PROBLEM DESCRIPTION
Please retype the data in full and exactly; the pictures are not part of the copy.
*** INPUT RECORDS Section Begins ***
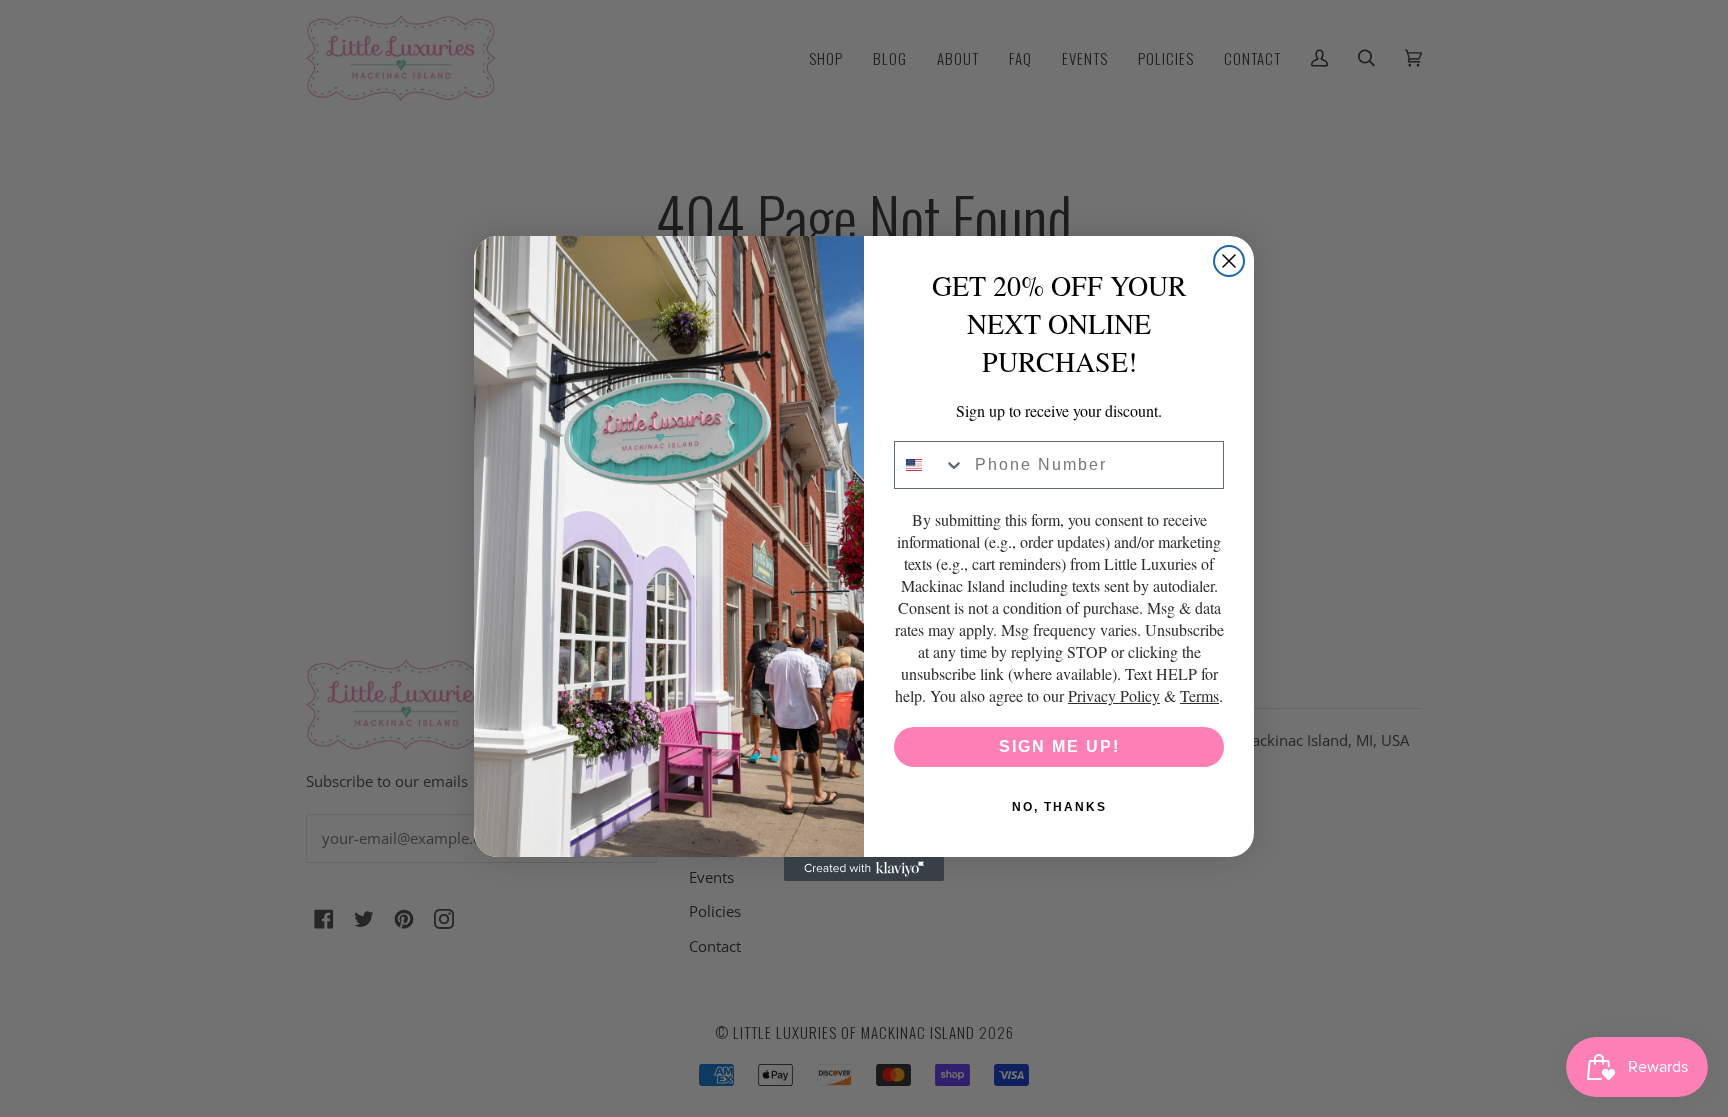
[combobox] (930, 465)
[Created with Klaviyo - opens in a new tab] (864, 869)
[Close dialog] (1229, 261)
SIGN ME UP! (1059, 746)
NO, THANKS (1059, 807)
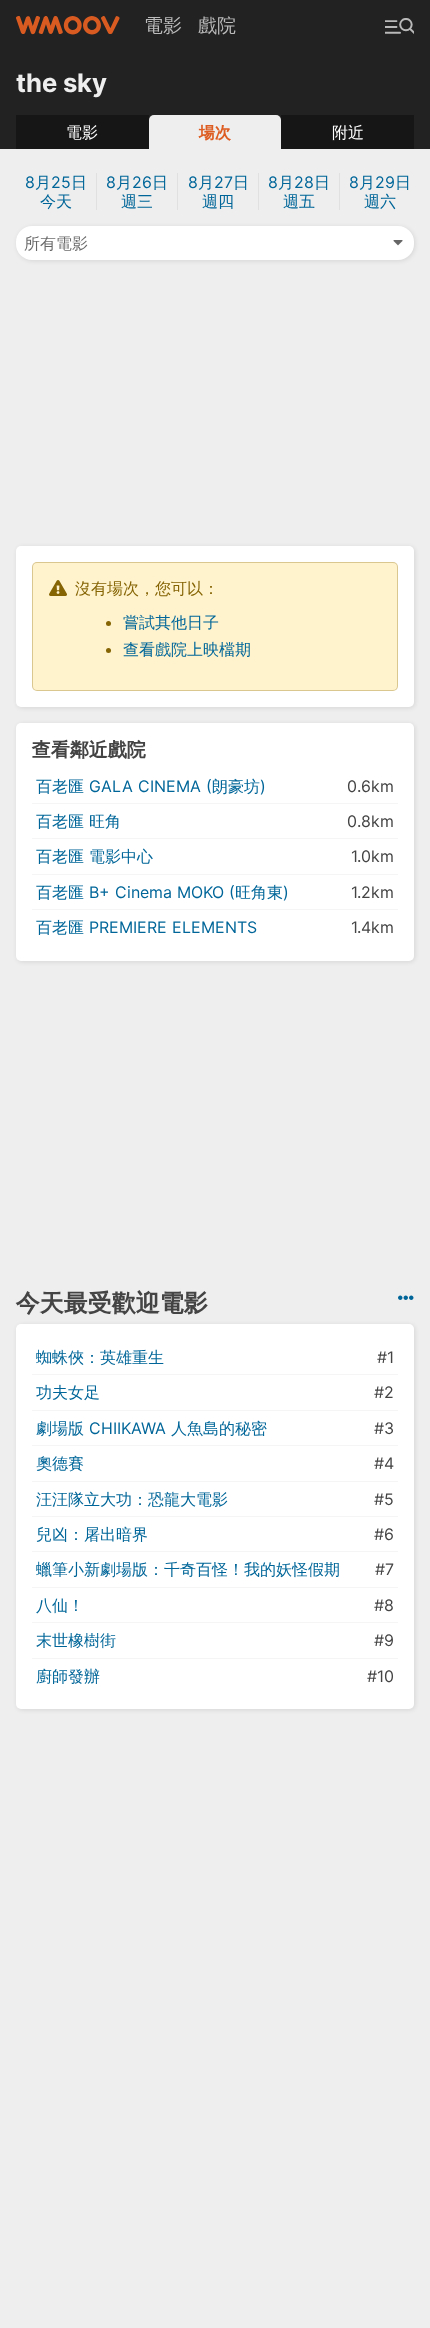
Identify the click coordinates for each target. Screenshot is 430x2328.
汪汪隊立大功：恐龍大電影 (132, 1499)
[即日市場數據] (406, 1298)
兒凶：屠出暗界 (92, 1534)
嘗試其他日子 (171, 622)
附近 (348, 132)
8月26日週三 (137, 191)
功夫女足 (68, 1392)
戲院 (217, 25)
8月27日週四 (218, 191)
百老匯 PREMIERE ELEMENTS (146, 927)
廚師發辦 (68, 1676)
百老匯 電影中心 (94, 856)
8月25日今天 (56, 191)
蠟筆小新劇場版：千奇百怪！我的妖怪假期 (188, 1569)
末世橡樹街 (76, 1640)
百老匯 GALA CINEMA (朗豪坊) (151, 786)
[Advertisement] (215, 401)
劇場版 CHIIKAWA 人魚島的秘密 (151, 1428)
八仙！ (60, 1605)
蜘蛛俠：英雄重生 (100, 1357)
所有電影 (56, 243)
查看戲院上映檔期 (187, 649)
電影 (163, 25)
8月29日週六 (380, 191)
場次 (215, 132)
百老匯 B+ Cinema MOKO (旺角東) (162, 892)
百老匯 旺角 (78, 821)
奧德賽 (60, 1463)
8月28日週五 (299, 191)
*** INPUT RECORDS Section Ends ***
WRITTEN RESPONSE
[combobox] (930, 465)
[Created with Klaviyo - opens in a new tab] (864, 869)
[Close dialog] (1229, 261)
SIGN ME UP! (1059, 746)
NO, THANKS (1059, 807)
Identify the click coordinates for each target. Screenshot is 430x2328.
汪汪隊立大功：恐龍大電影 (132, 1499)
[即日市場數據] (406, 1298)
兒凶：屠出暗界 (92, 1534)
嘗試其他日子 (171, 622)
附近 (348, 132)
8月26日週三 (137, 191)
功夫女足 (68, 1392)
戲院 (217, 25)
8月27日週四 (218, 191)
百老匯 PREMIERE ELEMENTS (146, 927)
廚師發辦 (68, 1676)
百老匯 電影中心 (94, 856)
8月25日今天 (56, 191)
蠟筆小新劇場版：千奇百怪！我的妖怪假期 (188, 1569)
末世橡樹街 (76, 1640)
百老匯 GALA CINEMA (朗豪坊) (151, 786)
[Advertisement] (215, 401)
劇場版 CHIIKAWA 人魚島的秘密 (151, 1428)
八仙！ (60, 1605)
蜘蛛俠：英雄重生 (100, 1357)
所有電影 (56, 243)
查看戲院上映檔期 (187, 649)
電影 (163, 25)
8月29日週六 (380, 191)
場次 (215, 132)
百老匯 B+ Cinema MOKO (旺角東) (162, 892)
百老匯 旺角 (78, 821)
奧德賽 (60, 1463)
8月28日週五 (299, 191)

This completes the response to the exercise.